### TEXT SEGMENT
The image is allocated by the MaybeMappedBuffer functor: first PremappedMemoryManager::Allocate (a pinned, DMA-mappable region — returns the device byte offset [cont+0xc0]-[[cont+0xb8]+8]), falling back to ContinuationDescriptor::DefaultAllocator @ 0x1d6272e0 (posix_memalign(&p, 0x20, size), 32-byte aligned, free deleter). The ContinuationDescriptor ctor memsets the whole image to 0, then the fill functor (FillCoreBuffer bound via __bind_front) writes the fields.

QUIRK — the constant 0x200=512 recurs three times, always as a floor, never an in-flight cap: as the byte-size alignment granule here (max(count, 512)); as the runtime min_descriptor_size_ floor (obj+0x58 = max(descsize, 512), §3); and as the if (a2 < 513) a2 = 512; clamp in ContinuationDescriptor::Terminator(int) @ 0x1d627260. So a descriptor image is never smaller than 512 bytes, and the Terminator descriptor (the one that ends the chain) inherits the same 512-byte minimum. Treat 512 as the minimum descriptor-image size, not three independent magic numbers — and not an in-flight descriptor count limit.

3. The Runtime Ring

Purpose

tpu::ContinuationQueue is the host-side producer/consumer that owns the descriptor ring. It is a lock-protected queue with an async worker thread: the XLA side Enqueues a request, the worker thread pops it and dispatches the continuation (which DMAs the descriptor image into device SMEM), and a device interrupt drives Completed. The ring window in device SMEM is [word_offset, word_offset + word_count) from the selected core's PerCore.shared_memory_region.

Object layout

From the ctor tpu::ContinuationQueue::ContinuationQueue(...) @ 0x1d160ae0 (the per_core[core] element is selected by the TpuCoreOnChip arg's int32 @+0x4, vector stride 0x30):

Off	Field	Source / role
`+0x00`	config head (ymm copy)	`ContinuationQueue` descriptor `+0..+0x1f`
`+0x20`	int32	descriptor `+0x20`
`+0x28`/`+0x30`/`+0x38`	`per_core` vector `{begin, size, cap}`	heap copy of descriptor `per_core`
`+0x40`	ring window START byte	`per_core[core]+0x10(word_offset) * wordsize`
`+0x48`	ring window END byte	`(per_core[core]+0x8(word_count) + +0x10) * wordsize`
`+0x50`	`granule_bytes_`	raw descriptor-size ctor arg (the divisor in all three `% granule_bytes_` CHECKs)

### TASKS FOR THIS EXERCISE
(a) In the descriptor ring notes, to what byte alignment does the fallback default allocator align its memory?
(b) Update the rows starting at the first row and ending at the line containing "(x=1118, y=370)", changing "upload" to "download" and keeping everything else the same.

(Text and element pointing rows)
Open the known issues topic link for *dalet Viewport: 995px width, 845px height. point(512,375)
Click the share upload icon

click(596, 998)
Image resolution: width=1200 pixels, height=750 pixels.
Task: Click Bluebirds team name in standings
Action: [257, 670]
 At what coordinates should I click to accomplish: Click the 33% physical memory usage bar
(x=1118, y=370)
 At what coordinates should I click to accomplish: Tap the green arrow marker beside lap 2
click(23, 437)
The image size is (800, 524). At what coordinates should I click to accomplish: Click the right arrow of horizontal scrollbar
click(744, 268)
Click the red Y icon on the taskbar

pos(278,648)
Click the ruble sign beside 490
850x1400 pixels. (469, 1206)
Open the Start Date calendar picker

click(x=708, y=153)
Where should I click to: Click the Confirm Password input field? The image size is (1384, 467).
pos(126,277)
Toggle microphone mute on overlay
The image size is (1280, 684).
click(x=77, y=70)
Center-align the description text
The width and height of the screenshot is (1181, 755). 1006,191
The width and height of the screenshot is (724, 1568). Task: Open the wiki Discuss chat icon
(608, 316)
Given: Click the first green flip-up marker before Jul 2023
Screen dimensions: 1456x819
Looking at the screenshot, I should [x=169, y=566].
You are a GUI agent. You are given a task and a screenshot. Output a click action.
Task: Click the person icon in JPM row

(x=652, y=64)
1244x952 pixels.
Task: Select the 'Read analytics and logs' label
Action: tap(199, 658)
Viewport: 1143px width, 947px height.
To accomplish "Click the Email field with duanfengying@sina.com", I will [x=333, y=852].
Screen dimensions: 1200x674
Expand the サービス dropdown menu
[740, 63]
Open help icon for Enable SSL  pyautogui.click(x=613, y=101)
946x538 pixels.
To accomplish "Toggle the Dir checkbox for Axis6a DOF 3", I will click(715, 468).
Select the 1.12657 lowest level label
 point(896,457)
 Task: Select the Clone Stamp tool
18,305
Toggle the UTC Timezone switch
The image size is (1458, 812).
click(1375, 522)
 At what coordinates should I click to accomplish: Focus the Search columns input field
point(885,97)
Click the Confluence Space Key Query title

### ANSWER LIST
(a) 32-byte alignment (posix_memalign with 0x20).

(b)
Open the known issues topic link for *dalet Viewport: 995px width, 845px height. point(512,375)
Click the share download icon

click(596, 998)
Image resolution: width=1200 pixels, height=750 pixels.
Task: Click Bluebirds team name in standings
Action: [257, 670]
 At what coordinates should I click to accomplish: Click the 33% physical memory usage bar
(x=1118, y=370)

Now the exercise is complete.